Pixel coordinate grounding data:

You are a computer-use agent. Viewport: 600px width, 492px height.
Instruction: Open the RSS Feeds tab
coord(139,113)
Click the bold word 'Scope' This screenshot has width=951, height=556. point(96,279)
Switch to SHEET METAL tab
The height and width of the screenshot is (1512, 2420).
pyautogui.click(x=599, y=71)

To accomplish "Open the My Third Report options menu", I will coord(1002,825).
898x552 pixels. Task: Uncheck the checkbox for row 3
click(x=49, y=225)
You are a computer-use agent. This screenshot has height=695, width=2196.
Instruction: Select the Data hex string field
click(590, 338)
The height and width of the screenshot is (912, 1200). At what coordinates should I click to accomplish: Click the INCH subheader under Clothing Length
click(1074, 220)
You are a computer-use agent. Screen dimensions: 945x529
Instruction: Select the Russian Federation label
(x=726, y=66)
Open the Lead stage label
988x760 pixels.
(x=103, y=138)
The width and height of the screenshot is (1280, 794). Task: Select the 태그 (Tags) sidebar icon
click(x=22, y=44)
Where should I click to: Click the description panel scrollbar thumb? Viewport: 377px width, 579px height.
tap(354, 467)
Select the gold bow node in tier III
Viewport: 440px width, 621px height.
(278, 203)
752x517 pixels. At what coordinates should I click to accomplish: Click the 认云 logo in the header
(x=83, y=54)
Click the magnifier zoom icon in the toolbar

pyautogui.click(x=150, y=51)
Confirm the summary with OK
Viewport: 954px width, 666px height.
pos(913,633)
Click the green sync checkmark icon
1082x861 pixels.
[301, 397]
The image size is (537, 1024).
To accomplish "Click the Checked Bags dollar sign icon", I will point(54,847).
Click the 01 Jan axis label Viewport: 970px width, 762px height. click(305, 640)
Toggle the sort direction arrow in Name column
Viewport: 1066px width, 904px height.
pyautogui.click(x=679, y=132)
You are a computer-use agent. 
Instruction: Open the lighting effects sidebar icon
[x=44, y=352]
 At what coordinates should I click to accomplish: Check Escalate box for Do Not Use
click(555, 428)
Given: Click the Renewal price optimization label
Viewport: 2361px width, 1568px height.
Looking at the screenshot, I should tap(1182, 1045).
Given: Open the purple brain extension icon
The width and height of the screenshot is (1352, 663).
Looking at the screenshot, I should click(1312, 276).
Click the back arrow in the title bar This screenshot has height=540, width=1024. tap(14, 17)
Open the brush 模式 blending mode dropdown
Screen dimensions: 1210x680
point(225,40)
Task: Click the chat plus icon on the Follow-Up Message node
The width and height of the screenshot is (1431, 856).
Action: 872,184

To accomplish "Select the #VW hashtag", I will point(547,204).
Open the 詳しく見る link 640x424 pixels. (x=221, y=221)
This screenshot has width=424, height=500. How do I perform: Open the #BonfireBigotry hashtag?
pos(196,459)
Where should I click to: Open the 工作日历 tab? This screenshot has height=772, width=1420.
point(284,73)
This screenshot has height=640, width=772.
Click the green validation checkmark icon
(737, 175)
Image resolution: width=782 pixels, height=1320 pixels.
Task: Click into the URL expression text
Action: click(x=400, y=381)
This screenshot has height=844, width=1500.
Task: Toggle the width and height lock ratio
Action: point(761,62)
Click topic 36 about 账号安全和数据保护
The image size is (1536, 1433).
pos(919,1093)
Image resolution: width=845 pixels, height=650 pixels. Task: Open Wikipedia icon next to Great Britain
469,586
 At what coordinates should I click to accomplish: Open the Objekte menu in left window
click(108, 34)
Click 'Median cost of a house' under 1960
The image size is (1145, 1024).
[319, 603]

--- PROBLEM DETAILS ---
Reproduce the data in full, exactly.

--- ANSWER SPACE ---
You are a computer-use agent. Viewport: 600px width, 492px height.
Instruction: Open the RSS Feeds tab
coord(139,113)
Click the bold word 'Scope' This screenshot has width=951, height=556. point(96,279)
Switch to SHEET METAL tab
The height and width of the screenshot is (1512, 2420).
pyautogui.click(x=599, y=71)

To accomplish "Open the My Third Report options menu", I will coord(1002,825).
898x552 pixels. Task: Uncheck the checkbox for row 3
click(x=49, y=225)
You are a computer-use agent. This screenshot has height=695, width=2196.
Instruction: Select the Data hex string field
click(590, 338)
The height and width of the screenshot is (912, 1200). At what coordinates should I click to accomplish: Click the INCH subheader under Clothing Length
click(1074, 220)
You are a computer-use agent. Screen dimensions: 945x529
Instruction: Select the Russian Federation label
(x=726, y=66)
Open the Lead stage label
988x760 pixels.
(x=103, y=138)
The width and height of the screenshot is (1280, 794). Task: Select the 태그 (Tags) sidebar icon
click(x=22, y=44)
Where should I click to: Click the description panel scrollbar thumb? Viewport: 377px width, 579px height.
tap(354, 467)
Select the gold bow node in tier III
Viewport: 440px width, 621px height.
(278, 203)
752x517 pixels. At what coordinates should I click to accomplish: Click the 认云 logo in the header
(x=83, y=54)
Click the magnifier zoom icon in the toolbar

pyautogui.click(x=150, y=51)
Confirm the summary with OK
Viewport: 954px width, 666px height.
pos(913,633)
Click the green sync checkmark icon
1082x861 pixels.
[301, 397]
The image size is (537, 1024).
To accomplish "Click the Checked Bags dollar sign icon", I will point(54,847).
Click the 01 Jan axis label Viewport: 970px width, 762px height. click(305, 640)
Toggle the sort direction arrow in Name column
Viewport: 1066px width, 904px height.
pyautogui.click(x=679, y=132)
You are a computer-use agent. 
Instruction: Open the lighting effects sidebar icon
[x=44, y=352]
 At what coordinates should I click to accomplish: Check Escalate box for Do Not Use
click(555, 428)
Given: Click the Renewal price optimization label
Viewport: 2361px width, 1568px height.
Looking at the screenshot, I should tap(1182, 1045).
Given: Open the purple brain extension icon
The width and height of the screenshot is (1352, 663).
Looking at the screenshot, I should click(1312, 276).
Click the back arrow in the title bar This screenshot has height=540, width=1024. tap(14, 17)
Open the brush 模式 blending mode dropdown
Screen dimensions: 1210x680
point(225,40)
Task: Click the chat plus icon on the Follow-Up Message node
The width and height of the screenshot is (1431, 856).
Action: 872,184

To accomplish "Select the #VW hashtag", I will point(547,204).
Open the 詳しく見る link 640x424 pixels. (x=221, y=221)
This screenshot has width=424, height=500. How do I perform: Open the #BonfireBigotry hashtag?
pos(196,459)
Where should I click to: Open the 工作日历 tab? This screenshot has height=772, width=1420.
point(284,73)
This screenshot has height=640, width=772.
Click the green validation checkmark icon
(737, 175)
Image resolution: width=782 pixels, height=1320 pixels.
Task: Click into the URL expression text
Action: click(x=400, y=381)
This screenshot has height=844, width=1500.
Task: Toggle the width and height lock ratio
Action: point(761,62)
Click topic 36 about 账号安全和数据保护
The image size is (1536, 1433).
pos(919,1093)
Image resolution: width=845 pixels, height=650 pixels. Task: Open Wikipedia icon next to Great Britain
469,586
 At what coordinates should I click to accomplish: Open the Objekte menu in left window
click(108, 34)
Click 'Median cost of a house' under 1960
The image size is (1145, 1024).
[319, 603]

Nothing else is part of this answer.